Last Updated on September 1, 2023 by Lori Pace
Transactional relationships are those that are based on mutuality and need. Both parties in a transactional relationship expect to get something in return for their investment. These relationships do not assume that you should expect anything in return for your investment.
Transactional relationships can be compared to business connections in that they are based on how much one person can get from the other and not what they can offer.
Characteristics of Transactional Relationship
Transactional relationships are something that we all have at some point in our lives. However, if you place too much emphasis on receiving and not on loving, trusting, and caring, you might end up feeling disappointed and alone.
Signs of Transactional Relationship
The Emphasis Is On Getting, Not Giving
Transactional relationships are therefore centered around self-benefits. The question is “What am I getting out of this?” When one party fails to fulfill their end of the deal, the bond is usually broken. These relationships are often unstable and don’t last very long.
Both Sides Have Expectations
In a transactional relationship, both partners have expectations. They may be looking for power, money, legitimacy or some other thing.
Quid Pro Quo: Benefits are the main focus
Transactional relationship is built on the principle of giving and receiving. These relationships are similar to business connections. There is more emphasis on who brings what and what the person can gain. If there isn’t reciprocity, or if the goals and expectations of both partners don’t align, transactional relationships can cause resentment.
There is Resentment
Because of the potential conflict between partners’ goals, transactional relationship can be challenging. This can cause partners to have different priorities and become irritated.
One partner might devote all their energy and time to their family. The other partner may be focused on business at the same moment, missing out on family gatherings and events, causing anger and conflict. Additionally, if one partner is too generous, it can lead to anger and resentment.
Transactional Relationship vs. Authentic Connection
Arranged marriage is one of the most common types of transactional relationships. It is still common in Eastern cultures. This type of marriage is where love, attraction, compatibility, and status are less important than money and future prospects.
Many romantic relationships in Western society are transactional. Even if you don’t choose your partner solely on their social or financial status, it can be attractive to have a relationship with someone who can provide financial stability, at least subconsciously.

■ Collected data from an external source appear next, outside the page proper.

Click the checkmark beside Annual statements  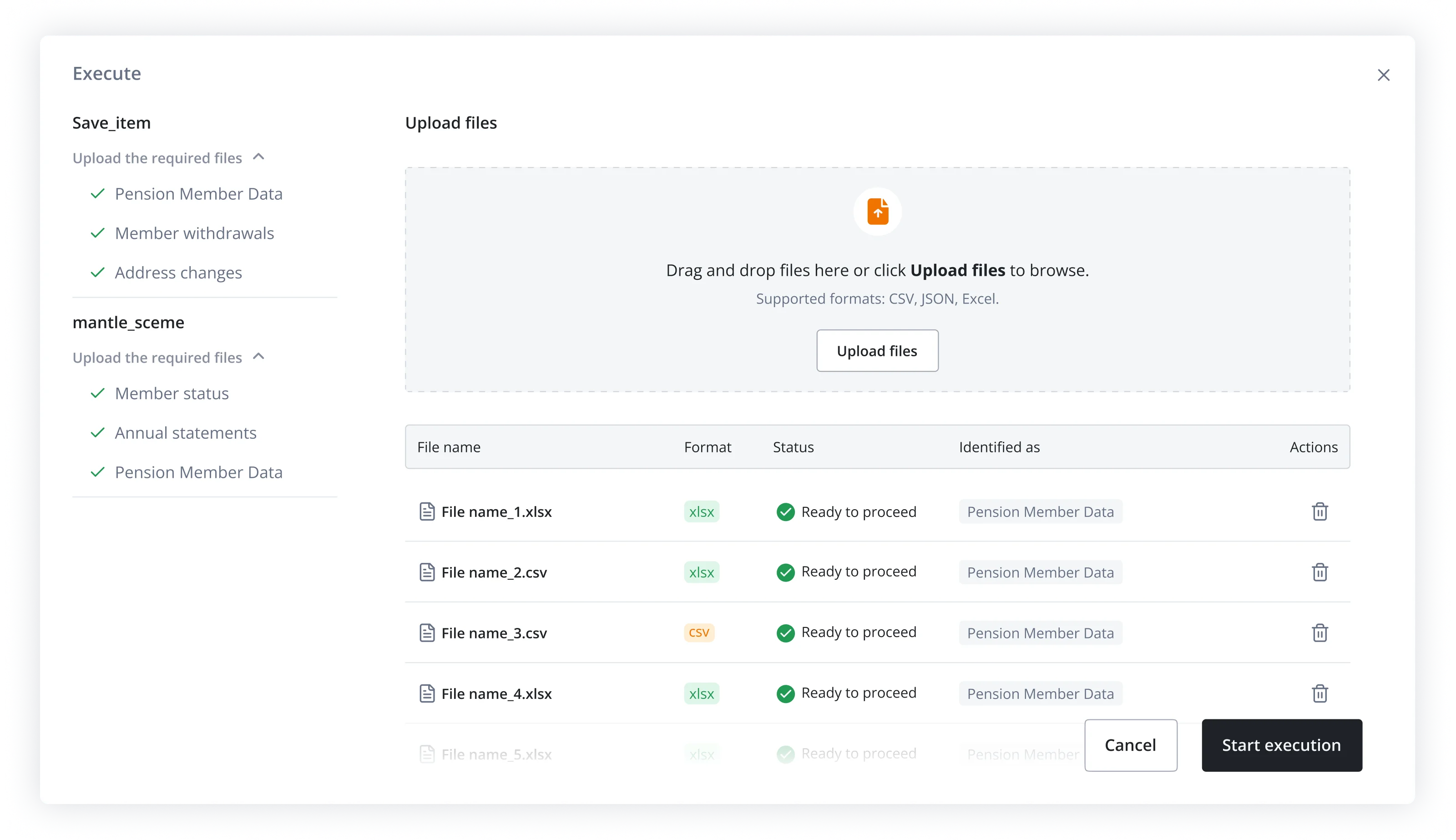pyautogui.click(x=97, y=433)
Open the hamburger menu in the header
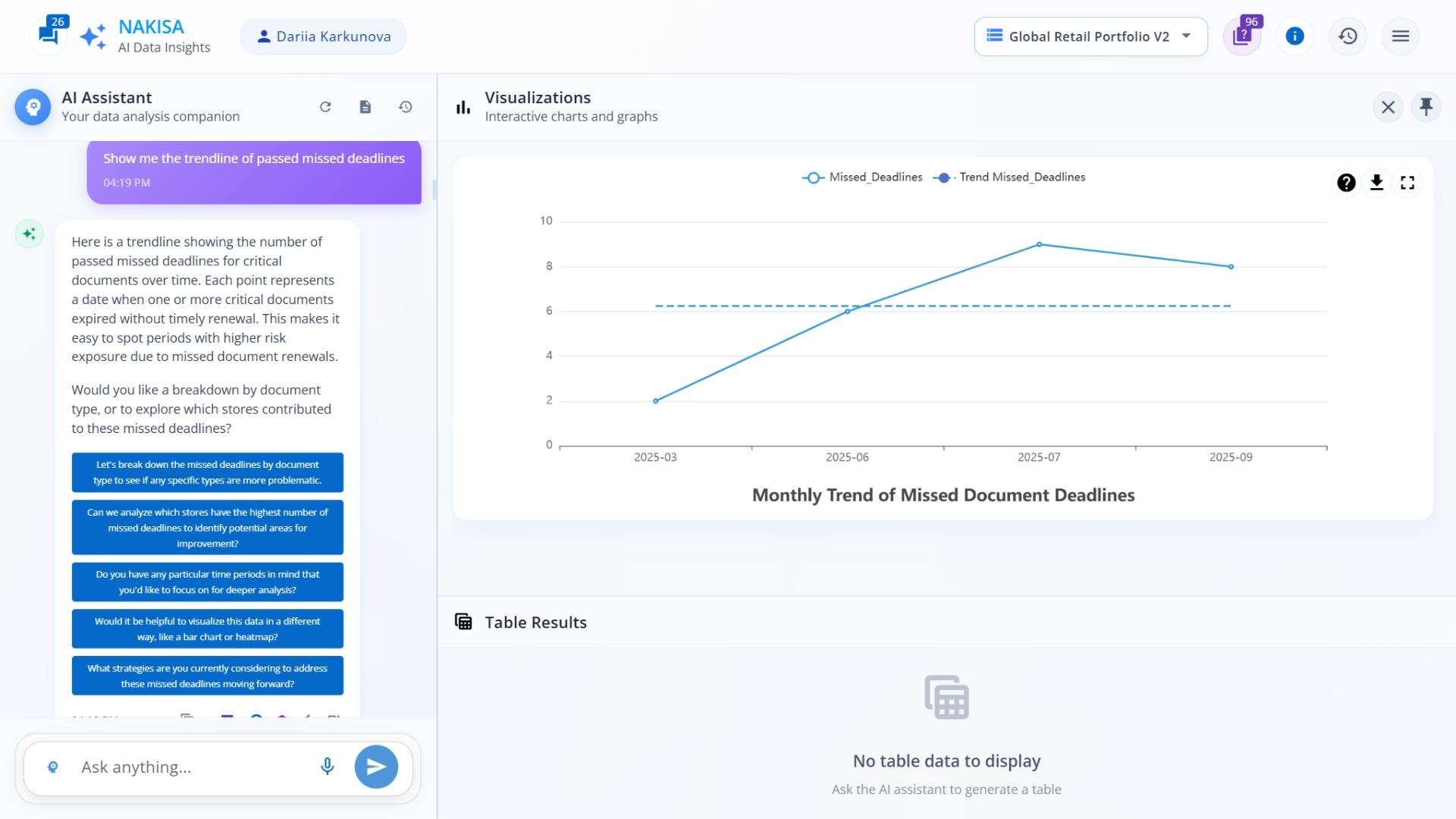 [x=1400, y=36]
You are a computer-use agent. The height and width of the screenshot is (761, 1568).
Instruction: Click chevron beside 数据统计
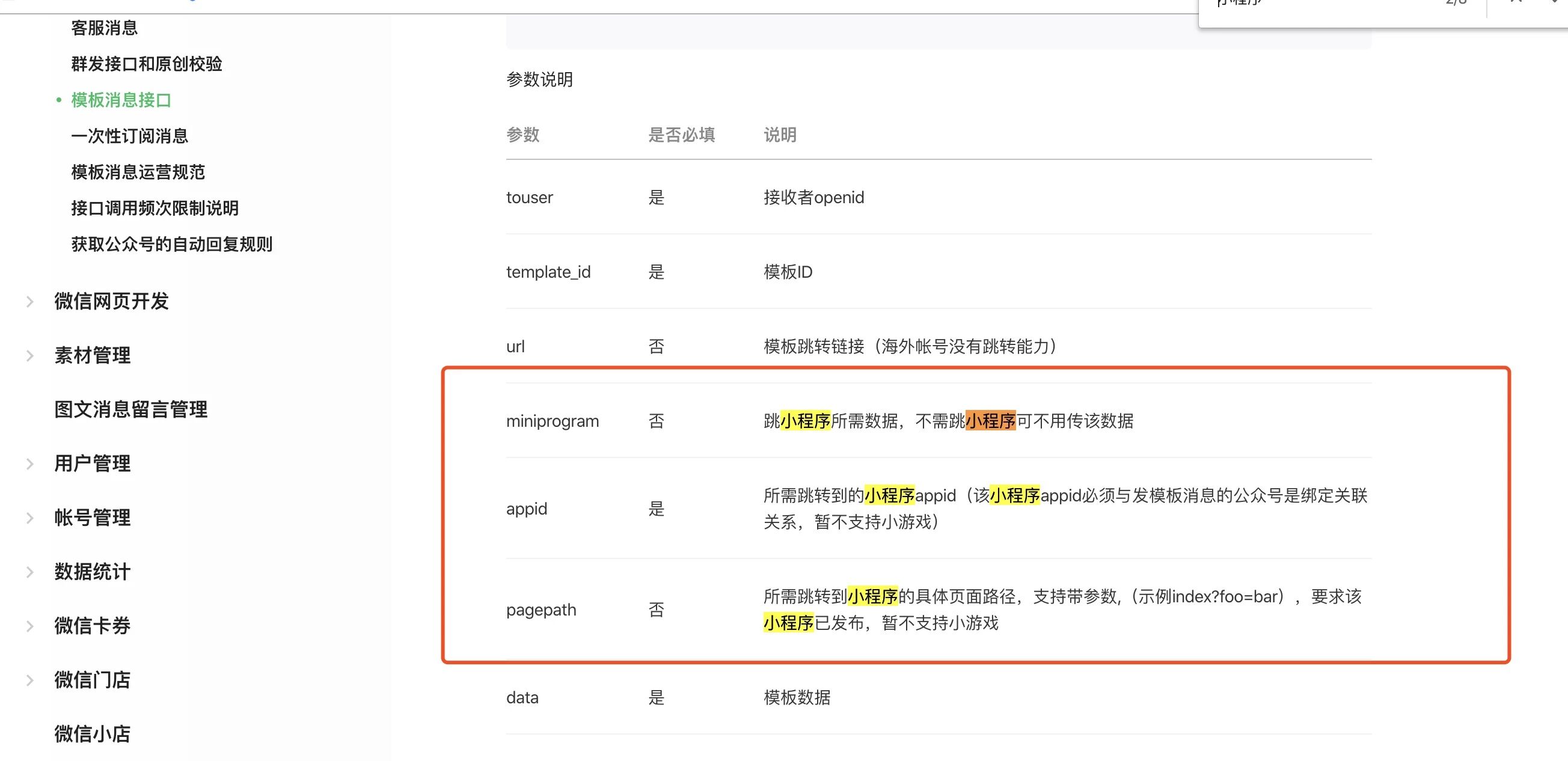pyautogui.click(x=29, y=572)
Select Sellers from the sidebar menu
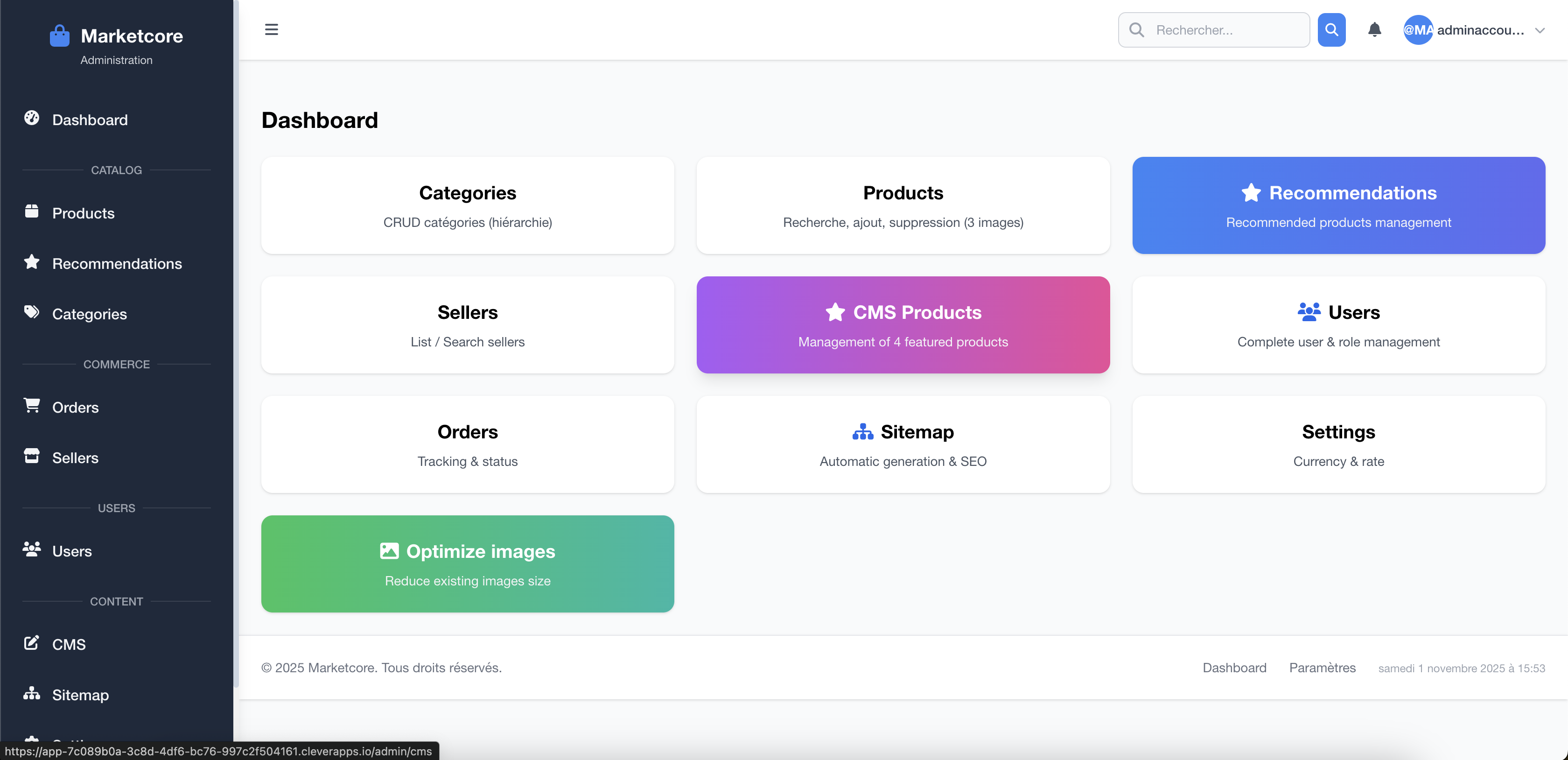The image size is (1568, 760). pos(76,457)
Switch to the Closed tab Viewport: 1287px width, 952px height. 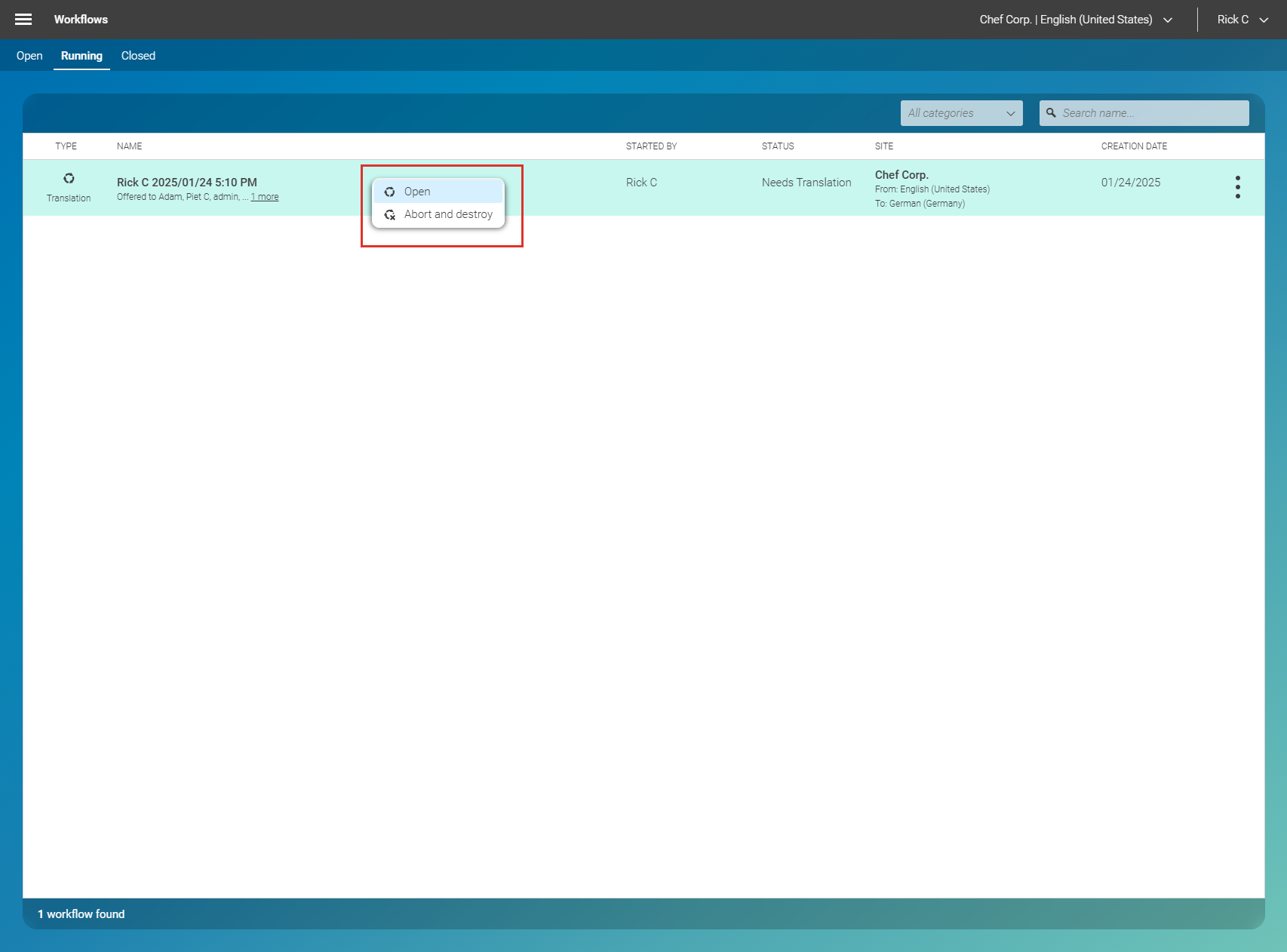[138, 55]
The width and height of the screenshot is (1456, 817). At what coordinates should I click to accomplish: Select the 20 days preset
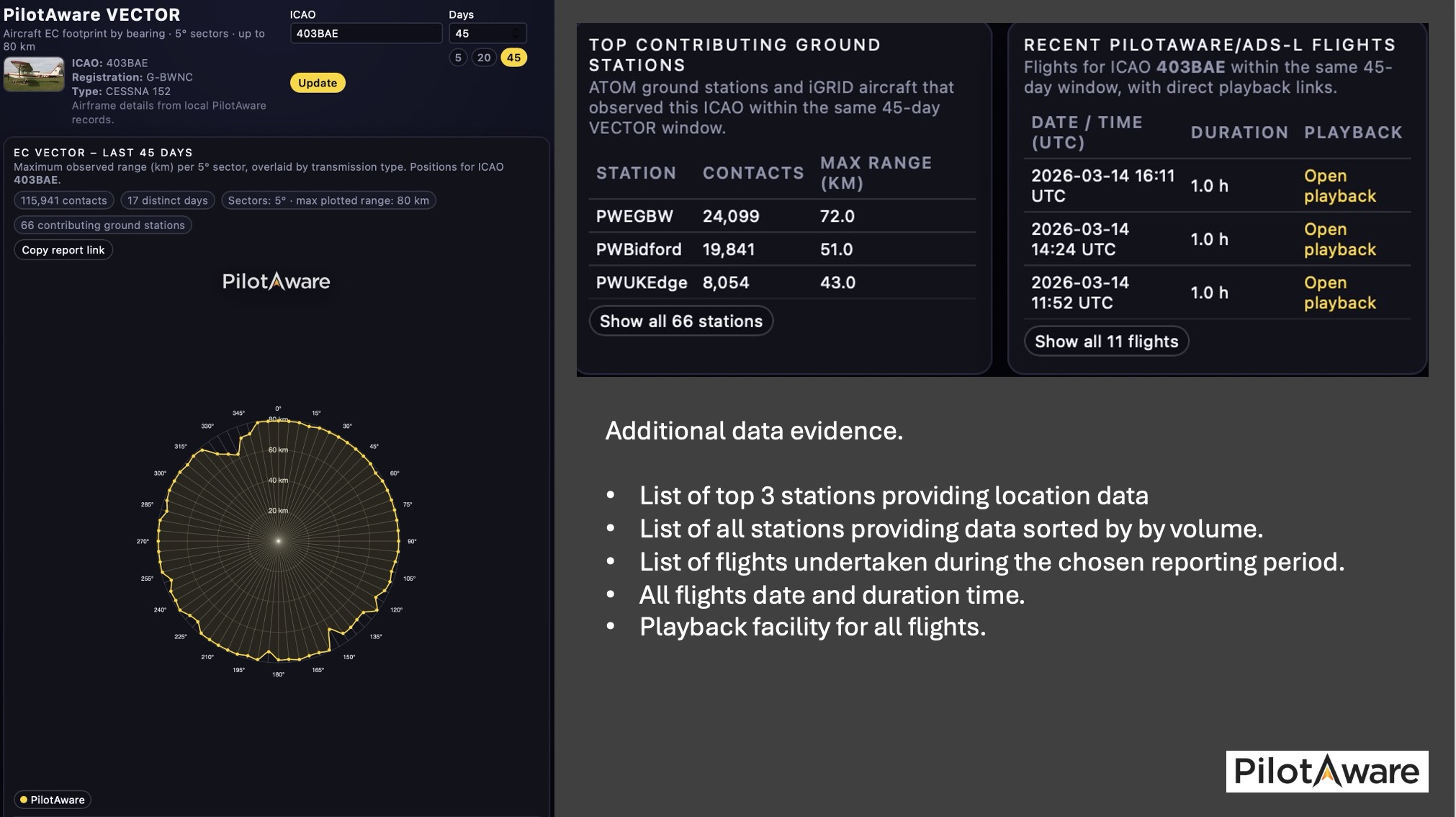(x=484, y=58)
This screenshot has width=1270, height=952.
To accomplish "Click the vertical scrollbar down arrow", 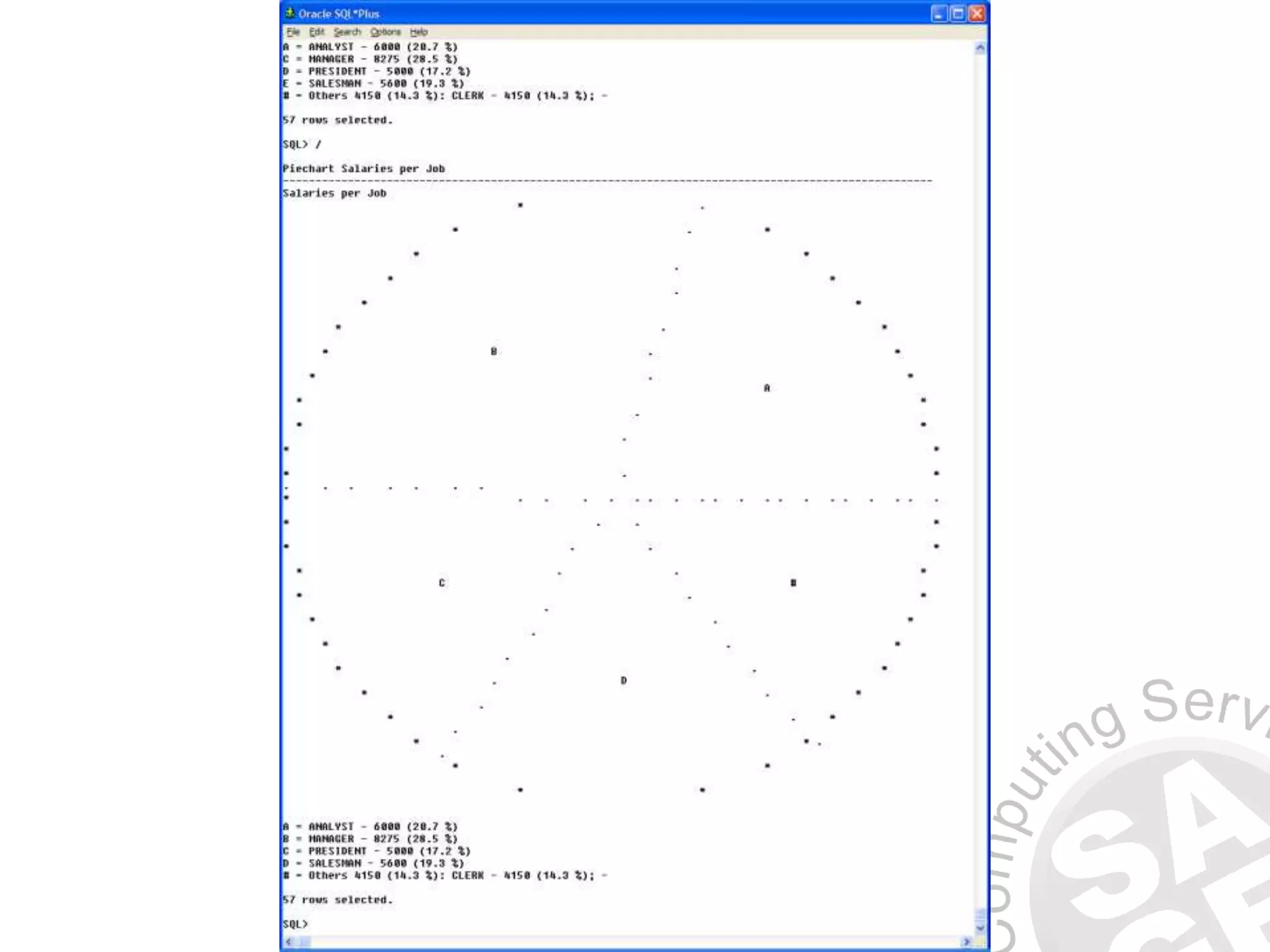I will pyautogui.click(x=980, y=928).
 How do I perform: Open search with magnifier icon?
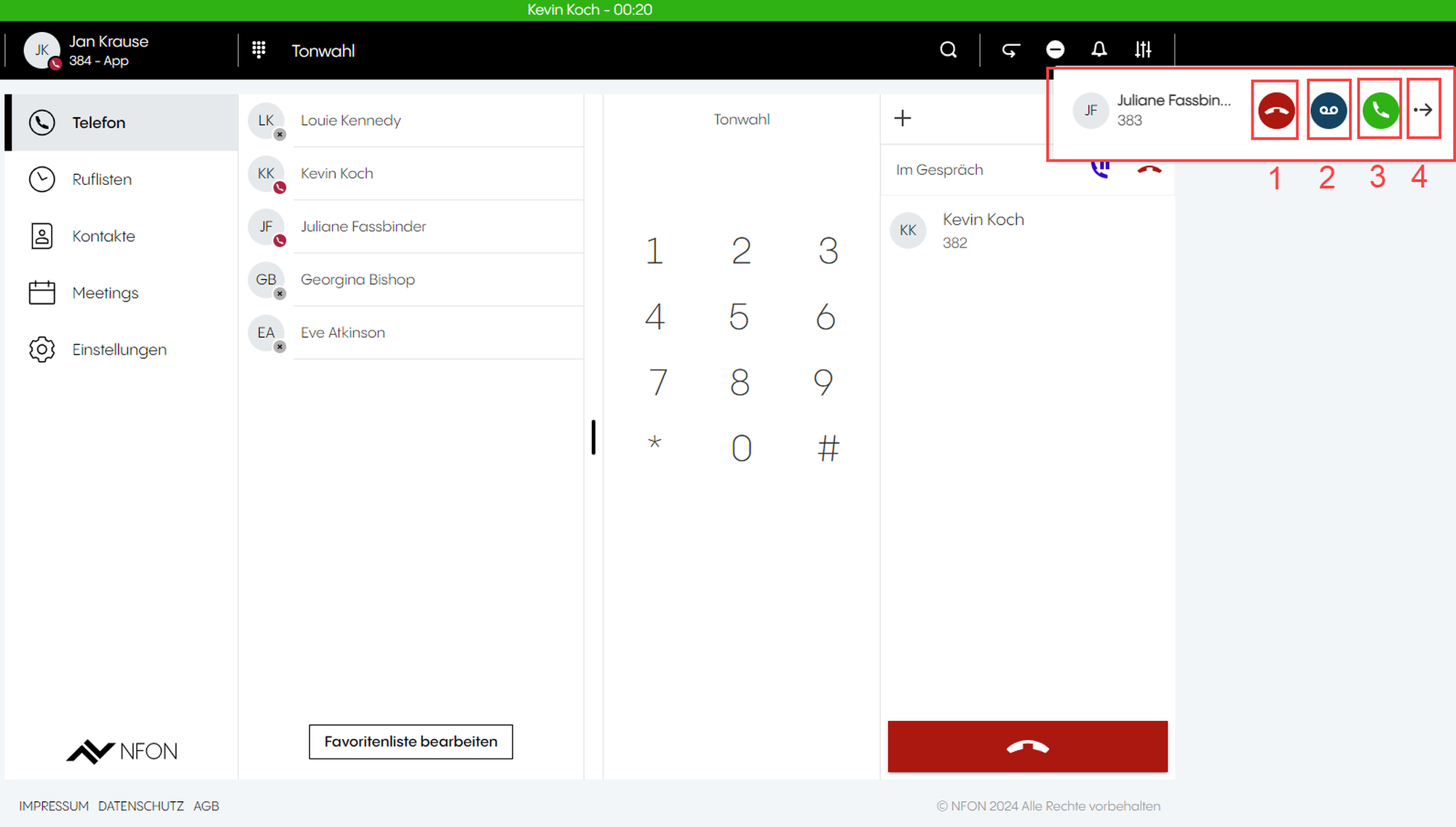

Transactional relationship can be a good thing. However, couples who are in them will give and take. They tend to value their own self-interest more than the real, genuine connection that is characteristic of relational, conscious relationships. Transactional relationships are more likely than conscious relationships to be manipulative.
Couples who are conscious of their partner’s feelings, needs, and perspectives, on the contrary, are aware of each other. Both are committed to strengthening their relationship and will give to each other without expectation of anything in return.
Transactional Relationship & Male Loneliness
Most men were raised according to masculinity norms. They learned that they should be strong and dominant, control their money and hide their emotions.
Some men see their relationships as an exchange for goods. For sex and business, there are many opportunities to make money. A man must be able to dominate others and make lucrative deals in order to rise in society and earn his position.
This transactional metric of being a man can be learned early in life and can lead to a loss of real connections, isolation and loneliness for men.